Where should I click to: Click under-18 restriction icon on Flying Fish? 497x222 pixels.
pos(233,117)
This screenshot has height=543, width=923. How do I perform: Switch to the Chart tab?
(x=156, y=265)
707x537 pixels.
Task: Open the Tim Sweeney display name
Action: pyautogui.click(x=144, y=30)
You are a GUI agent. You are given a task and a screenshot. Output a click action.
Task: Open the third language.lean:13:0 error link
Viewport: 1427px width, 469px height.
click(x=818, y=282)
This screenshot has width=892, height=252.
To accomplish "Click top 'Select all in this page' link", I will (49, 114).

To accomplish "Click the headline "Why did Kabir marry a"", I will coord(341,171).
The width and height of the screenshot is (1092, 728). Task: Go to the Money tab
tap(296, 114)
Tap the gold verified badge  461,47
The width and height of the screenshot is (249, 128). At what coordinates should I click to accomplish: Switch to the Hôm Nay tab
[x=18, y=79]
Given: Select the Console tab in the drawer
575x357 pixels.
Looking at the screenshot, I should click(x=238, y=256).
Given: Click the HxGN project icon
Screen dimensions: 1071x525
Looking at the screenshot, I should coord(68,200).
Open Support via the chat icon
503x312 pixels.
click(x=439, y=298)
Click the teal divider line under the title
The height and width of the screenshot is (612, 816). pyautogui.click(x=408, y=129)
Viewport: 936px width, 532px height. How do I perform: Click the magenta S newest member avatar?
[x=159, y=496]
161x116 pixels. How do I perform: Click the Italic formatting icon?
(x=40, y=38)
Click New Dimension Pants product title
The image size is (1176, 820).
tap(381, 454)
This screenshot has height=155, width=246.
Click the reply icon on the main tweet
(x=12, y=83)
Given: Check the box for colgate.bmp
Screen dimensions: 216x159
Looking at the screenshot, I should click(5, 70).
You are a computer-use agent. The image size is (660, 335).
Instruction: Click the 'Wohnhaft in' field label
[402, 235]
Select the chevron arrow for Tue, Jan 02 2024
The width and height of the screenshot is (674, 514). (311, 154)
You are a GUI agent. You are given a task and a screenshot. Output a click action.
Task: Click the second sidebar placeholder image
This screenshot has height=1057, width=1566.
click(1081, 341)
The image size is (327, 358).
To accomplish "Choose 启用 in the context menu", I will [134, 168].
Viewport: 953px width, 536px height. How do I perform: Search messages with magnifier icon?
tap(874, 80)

=== Problem statement ===
Please reproduce exactly the lines above, beginning with the first and ending with the line that contains "Tap the gold", and include nothing outside that range.

=== Task result ===
Where should I click to: Click under-18 restriction icon on Flying Fish? 497x222 pixels.
pos(233,117)
This screenshot has height=543, width=923. How do I perform: Switch to the Chart tab?
(x=156, y=265)
707x537 pixels.
Task: Open the Tim Sweeney display name
Action: pyautogui.click(x=144, y=30)
You are a GUI agent. You are given a task and a screenshot. Output a click action.
Task: Open the third language.lean:13:0 error link
Viewport: 1427px width, 469px height.
click(x=818, y=282)
This screenshot has width=892, height=252.
To accomplish "Click top 'Select all in this page' link", I will (49, 114).

To accomplish "Click the headline "Why did Kabir marry a"", I will coord(341,171).
The width and height of the screenshot is (1092, 728). Task: Go to the Money tab
tap(296, 114)
Tap the gold verified badge  461,47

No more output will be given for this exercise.